An Event Apart: Content for Sensitive Situations

by August 25, 2014

At An Event Apart in Chicago IL 2014 Kate Kiefer Lee talked over writing content for legal, help, error, and other forms of sensitive content. Here's my notes from her talk on Touchy Subjects: Creating Content for Sensitive Situations:

  • When face to face, we get immediate feedback from people because we can see them and understand their feelings. That's empathy and its often missing in our online content.
  • We need to take the empathy we already use everyday and translate that to our online software.
  • There are a lot of topics that are sensitive by nature: health, medicine, money, religion, politic, fundraising, private information.
  • Urgent messages: we need to tell people bad news quickly. Errors, downtime, warnings, rejections, and apologies are all examples of urgent messages that are time-sensitive.
  • Not all touchy subjects are urgent. Think 311 vs. 911: help documents, customer service emails, forms, contact pages, legal policies, etc.
  • Make a list of all your content types. Pull out any you think are urgent, bad news, or touchy subjects. Then map them to people's emotions.
  • People have all kinds of feelings when interacting with your content. When someone's needs are being met they may feel very different then when their needs are not being met.
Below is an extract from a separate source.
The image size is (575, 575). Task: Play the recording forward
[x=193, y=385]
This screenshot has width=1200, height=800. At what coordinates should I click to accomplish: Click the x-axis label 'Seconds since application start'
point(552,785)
How can you meet people's needs?
  • Match your reader's feelings to the tone you use in your content. Examples: error messages map to frustration and need gentle, calm, and serious messages. In help documents, we want to be helpful and friendly.
  • Put yourself in people's shoes to decide how to write your content for them. We're not writing for writings sake, we're communicators trying to help people to do certain things.

Principles

  • Be clear: all content needs to be concise and focused.
  • Get to the point: don't try to soften bad news, just get it out.
  • Stay calm: don't use exclamation points or all caps.
  • Be serious: you don't need to funny all the time.
  • Accept responsibility.
  • Be nice: you don't always have to be interesting or clever, but you can always be nice.
  • When you adopt these principles, you help people become more effective, reduce customer service issues, and improve word-of-mouth marketing.
  • Read all your messages out loud. This helps you catch errors and typos, improves flow and makes you sound human. It also makes you more empathetic and naturally puts you in a conversational frame of mind.

Content Types

  • Errors: we want to be gentle, calm, direct, and serious. Example: "We regret to inform you that we are unable to process your request as your credit card has expired." Instead try: "Your credit card has expired. Please try another card."
  • Say exactly what you mean and say it nicely.
  • Customer Service: make sure you are not being repetitive. Treat people like people. They are stressed out, frustrated, or confused. Don't repeat canned messages.
  • Help documents: people may be there trouble-shooting. Don't let your personality get in the way. Use extremely specific titles. Titles are very important in help documents -they help guide people to what they need.
  • After clarity, consistency is the most important thing in help documents. Keep your interface terms consistent in your service and your help.
  • Feedback/Contact content: there's not a lot of room for personality here. What works on a product page is less likely to work on a contact page. Reduce the amount of information you collect up front. You can always collect more later with follow-on questions.
  • Don't keep your voice and tone the same across different content types. Adapt to different situations appropriately.
  • Unsubscribe pages: people may be annoyed or frustrated. Validate their feelings and offer a solution (less email).
  • Social media: people are interested and curious but still need to be courteous, sensitive, and direct. Often times, you should listen more than you talk on social media.
  • Don't become delusional about your importance online. There's many times you're better off not saying anything.
  • Legal policies: people may be confused, and apprehensive. Be calm, through, and clear. You don't want to look like you are hiding something.
  • Terms of service can include summaries to help people understand the big picture. But people are agreeing to the full terms. Work on making all your text working.
  • Editorially and Automatic make their legal and terms of service freely available to others to reuse and update.
  • Apologies: when you apologize you need to own it. Show you understand the seriousness of your issue. Don't say "our apologies for any inconvenience this may have caused." Take responsibility. Be specific about what you did wrong and say what you'll do to prevent it in the future.
  • When we are in a hurry, sometimes we forget to be nice. Create some templates of possible content types before you need them. Know who needs to sign-off so you can apologize quickly. Create an emergency contact list of who needs to be involved when sensitive situations arise.

Teach These Concepts

  • We're all content people. The more people on your team know about how to manage sensitive content, the more cohesive your messaging will be.
  • A voice and tone guide can be a resource for your team members. Give them the tools they need. Example from Mailchimp: Voice & Tone Guide.
  • Focus on making a communication guide not a style & grammar guide.
  • When we're talking about content we often focus too much on us and what we want to say. Our goal is not for people to compliment our content, its for people to get things done quickly and easily.